▶ _SUPPLIED TEXT_:
-- Begin --
284 P.3d 314
Kan.2012Background
- Seaboard filed a Kansas action against Marsh and AIG, asserting multiple tort, KRTA, and contract claims with varying statutes of limitation.
- Seaboard claimed tolling due to defendants’ concealment and also relied on class-action tolling under K.S.A. 60-518.
- MDL class action against Marsh, AIG, and others consolidated in the federal court in New Jersey, with Seaboard named as a putative class member.
- MDL dismissal occurred in 2007, largely reversed on appeal, and Seaboard opted out of Marsh’s global settlement on Oct. 17, 2008.
- Seaboard filed the present action on Oct. 16, 2009, within 6 months after the opt-out and tolling period began, seeking to save its claims under K.S.A. 60-518.
- The district court held that K.S.A. 60-518 applies to cross-jurisdictional first actions and that Seaboard’s action was timely under the saving statute.
-- End --
▶ _GIVEN EXERCISE 1_:
Translate this sentence from the case summary into Spanish: "The district court held that K.S.A. 60-518 applies to cross-jurisdictional first actions and that Seaboard’s action was timely under the saving statute."
▶ _GIVEN EXERCISE 2_:
Continue the case summary about Seaboard's claims against Marsh and AIG from where it stops.

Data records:
-- Begin --
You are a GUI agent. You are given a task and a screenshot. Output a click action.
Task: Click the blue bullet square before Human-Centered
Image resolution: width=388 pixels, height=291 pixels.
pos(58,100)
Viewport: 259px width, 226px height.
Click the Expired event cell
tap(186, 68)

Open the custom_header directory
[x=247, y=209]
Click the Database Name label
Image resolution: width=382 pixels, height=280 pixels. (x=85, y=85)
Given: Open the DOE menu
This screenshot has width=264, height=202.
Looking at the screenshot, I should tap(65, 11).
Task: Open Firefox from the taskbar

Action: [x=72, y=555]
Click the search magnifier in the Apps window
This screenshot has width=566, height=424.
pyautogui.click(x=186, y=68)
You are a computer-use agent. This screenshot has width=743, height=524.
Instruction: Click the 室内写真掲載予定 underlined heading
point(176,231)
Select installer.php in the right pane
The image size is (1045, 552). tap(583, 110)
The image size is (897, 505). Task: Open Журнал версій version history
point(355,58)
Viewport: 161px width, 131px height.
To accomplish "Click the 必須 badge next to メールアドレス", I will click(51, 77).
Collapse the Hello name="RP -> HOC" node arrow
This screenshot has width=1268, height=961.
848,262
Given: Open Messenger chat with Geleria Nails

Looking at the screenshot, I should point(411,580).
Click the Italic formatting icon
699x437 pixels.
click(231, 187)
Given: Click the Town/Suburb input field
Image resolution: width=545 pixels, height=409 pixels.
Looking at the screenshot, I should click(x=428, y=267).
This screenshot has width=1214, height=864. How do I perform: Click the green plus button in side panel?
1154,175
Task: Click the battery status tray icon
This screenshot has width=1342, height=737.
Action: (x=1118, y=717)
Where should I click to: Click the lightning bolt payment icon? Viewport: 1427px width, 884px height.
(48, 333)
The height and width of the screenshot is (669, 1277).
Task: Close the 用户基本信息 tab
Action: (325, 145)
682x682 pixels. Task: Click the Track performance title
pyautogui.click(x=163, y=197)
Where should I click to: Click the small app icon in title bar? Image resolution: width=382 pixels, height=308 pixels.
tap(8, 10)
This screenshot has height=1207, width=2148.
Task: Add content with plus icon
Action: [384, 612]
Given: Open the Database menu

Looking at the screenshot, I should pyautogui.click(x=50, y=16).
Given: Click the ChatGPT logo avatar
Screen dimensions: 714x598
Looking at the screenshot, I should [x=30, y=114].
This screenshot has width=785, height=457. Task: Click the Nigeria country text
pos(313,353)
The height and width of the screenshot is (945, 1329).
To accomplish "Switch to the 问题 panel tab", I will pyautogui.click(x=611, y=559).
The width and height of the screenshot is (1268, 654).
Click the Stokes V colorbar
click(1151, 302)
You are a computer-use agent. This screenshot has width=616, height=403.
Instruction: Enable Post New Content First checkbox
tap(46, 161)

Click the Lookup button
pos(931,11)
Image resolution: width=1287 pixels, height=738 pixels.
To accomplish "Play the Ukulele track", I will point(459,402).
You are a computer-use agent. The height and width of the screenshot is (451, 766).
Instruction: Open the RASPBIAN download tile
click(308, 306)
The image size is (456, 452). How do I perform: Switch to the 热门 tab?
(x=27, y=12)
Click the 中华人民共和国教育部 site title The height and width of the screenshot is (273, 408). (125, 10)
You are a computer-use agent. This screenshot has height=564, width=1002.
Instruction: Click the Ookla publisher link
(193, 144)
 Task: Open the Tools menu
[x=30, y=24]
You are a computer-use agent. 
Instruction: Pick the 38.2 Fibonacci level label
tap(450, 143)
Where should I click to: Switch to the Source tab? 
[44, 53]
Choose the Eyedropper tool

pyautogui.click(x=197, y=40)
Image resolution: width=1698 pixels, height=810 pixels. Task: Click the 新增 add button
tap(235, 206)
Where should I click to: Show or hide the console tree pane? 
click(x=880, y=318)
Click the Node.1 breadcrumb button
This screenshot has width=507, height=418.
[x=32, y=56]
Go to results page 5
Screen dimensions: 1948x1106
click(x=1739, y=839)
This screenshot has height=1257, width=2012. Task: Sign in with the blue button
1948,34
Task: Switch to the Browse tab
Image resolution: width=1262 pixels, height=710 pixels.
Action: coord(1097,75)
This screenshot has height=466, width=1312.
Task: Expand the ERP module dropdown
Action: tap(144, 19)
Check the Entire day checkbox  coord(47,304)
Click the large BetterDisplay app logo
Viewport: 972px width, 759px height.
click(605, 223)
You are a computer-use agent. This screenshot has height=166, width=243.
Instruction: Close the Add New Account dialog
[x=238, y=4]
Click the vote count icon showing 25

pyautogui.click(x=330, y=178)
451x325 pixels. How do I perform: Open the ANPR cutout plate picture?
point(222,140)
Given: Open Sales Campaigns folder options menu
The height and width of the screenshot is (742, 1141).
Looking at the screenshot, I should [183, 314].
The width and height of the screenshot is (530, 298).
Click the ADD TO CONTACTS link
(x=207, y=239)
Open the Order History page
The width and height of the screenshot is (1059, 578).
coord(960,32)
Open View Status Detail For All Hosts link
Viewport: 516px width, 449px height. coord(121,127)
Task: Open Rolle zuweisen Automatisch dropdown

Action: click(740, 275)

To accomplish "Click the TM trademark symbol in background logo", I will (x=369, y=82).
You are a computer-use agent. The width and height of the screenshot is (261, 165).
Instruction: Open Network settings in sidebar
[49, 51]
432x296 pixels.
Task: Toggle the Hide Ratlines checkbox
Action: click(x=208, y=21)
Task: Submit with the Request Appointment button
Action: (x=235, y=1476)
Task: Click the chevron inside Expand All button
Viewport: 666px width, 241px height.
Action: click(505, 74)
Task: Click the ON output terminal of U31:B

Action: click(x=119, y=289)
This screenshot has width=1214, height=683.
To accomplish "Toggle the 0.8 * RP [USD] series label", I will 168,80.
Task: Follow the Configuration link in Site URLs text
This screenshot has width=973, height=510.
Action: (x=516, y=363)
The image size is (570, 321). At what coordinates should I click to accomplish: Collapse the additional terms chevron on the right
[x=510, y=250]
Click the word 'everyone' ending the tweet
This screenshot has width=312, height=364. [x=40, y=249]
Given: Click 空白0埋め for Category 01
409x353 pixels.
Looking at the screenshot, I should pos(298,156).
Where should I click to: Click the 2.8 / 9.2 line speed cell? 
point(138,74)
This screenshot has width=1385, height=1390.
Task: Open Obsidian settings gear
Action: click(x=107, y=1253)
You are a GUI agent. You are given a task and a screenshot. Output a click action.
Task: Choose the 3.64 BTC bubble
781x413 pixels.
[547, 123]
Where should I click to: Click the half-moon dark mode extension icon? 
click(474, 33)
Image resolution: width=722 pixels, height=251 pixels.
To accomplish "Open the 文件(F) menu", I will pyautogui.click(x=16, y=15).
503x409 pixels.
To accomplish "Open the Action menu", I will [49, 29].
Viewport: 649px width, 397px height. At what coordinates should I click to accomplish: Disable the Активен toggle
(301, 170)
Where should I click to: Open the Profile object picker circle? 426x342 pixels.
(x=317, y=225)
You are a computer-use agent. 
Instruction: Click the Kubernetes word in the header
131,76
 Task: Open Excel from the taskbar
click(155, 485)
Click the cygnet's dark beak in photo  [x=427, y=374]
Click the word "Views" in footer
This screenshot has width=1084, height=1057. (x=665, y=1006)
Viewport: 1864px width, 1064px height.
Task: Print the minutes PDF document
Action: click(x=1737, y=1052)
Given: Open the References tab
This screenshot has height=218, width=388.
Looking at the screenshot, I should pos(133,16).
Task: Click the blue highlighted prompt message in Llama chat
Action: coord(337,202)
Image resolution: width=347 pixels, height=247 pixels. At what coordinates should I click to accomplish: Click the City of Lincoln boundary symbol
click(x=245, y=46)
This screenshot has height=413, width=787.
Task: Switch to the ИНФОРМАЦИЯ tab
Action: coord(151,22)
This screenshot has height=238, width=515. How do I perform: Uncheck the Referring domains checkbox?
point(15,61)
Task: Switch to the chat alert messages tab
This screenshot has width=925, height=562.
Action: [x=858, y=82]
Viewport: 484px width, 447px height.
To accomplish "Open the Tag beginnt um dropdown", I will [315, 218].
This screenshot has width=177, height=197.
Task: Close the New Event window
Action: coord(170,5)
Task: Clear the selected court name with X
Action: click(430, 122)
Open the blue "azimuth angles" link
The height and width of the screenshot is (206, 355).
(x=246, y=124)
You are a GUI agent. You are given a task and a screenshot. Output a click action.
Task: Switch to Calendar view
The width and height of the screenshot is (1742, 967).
-- End --
▶ _TASK RESULT 1_:
El tribunal de distrito sostuvo que la K.S.A. 60-518 se aplica a las primeras acciones interjurisdiccionales y que la acción de Seaboard se presentó a tiempo conforme a la ley de salvaguarda.

▶ _TASK RESULT 2_:
Issues
| Issue | Plaintiff's Argument | Defendant's Argument | Held |
|---|---|---|---|
| Whether K.S.A. 60-518 applies to an initial action filed in another state | Seaboard: statute applies to any action, not limited to Kansas filings | Defendants: cross-jurisdictional saving may be limited or improper | Yes, statute applies to any action filed in any jurisdiction. |
| Whether the MDL dismissal triggered the 6-month grace period | Seaboard: dismissal not a merit-based failure due to timely appeal | Defendants: dismissal triggers grace period | No, the dismissal plus timely appeal did not conclusively trigger the period; opt-out later initiated triggering event. |
| Whether Seaboard’s second action was filed within 6 months of the first-action failure | Seaboard: filing within grace period after opt-out tolling | Marsh/AIG: timing not met | Yes; Marsh timely within six months; AIG timely due to tolling and opt-out coinciding with filing. |
| Whether the second action and the MDL were substantially similar to permit saving under 60-518 | Seaboard: same facts/notice; substantial similarity suffices | Defendants: only identical claims/parties guarantee saving | Yes; substantial similarity and notice is sufficient; not all MDL defendants must be named. |
| Whether Seaboard, as a putative MDL class member, qualifies as a plaintiff for 60-518 purposes | Seaboard: putative class member fits 60-518 | Defendants: only named plaintiffs may qualify | Yes; putative class member qualifies under Waltrip and related authority. |
Key Cases Cited
- Waltrip v. Sidwell Corp., 234 Kan. 1059 (1984) (safety of saving statute for putative class members; pendency preserves rights under 60-518)
- Behen v. Street Railway Co., 85 Kan. 491 (1911) (saving statute applicable to cross-jurisdiction actions; remedial purpose)
- Jackson v. Prairie Oil & Gas Co., 115 Kan. 386 (1924) (first action in another state; debate over commencement and saving statute scope)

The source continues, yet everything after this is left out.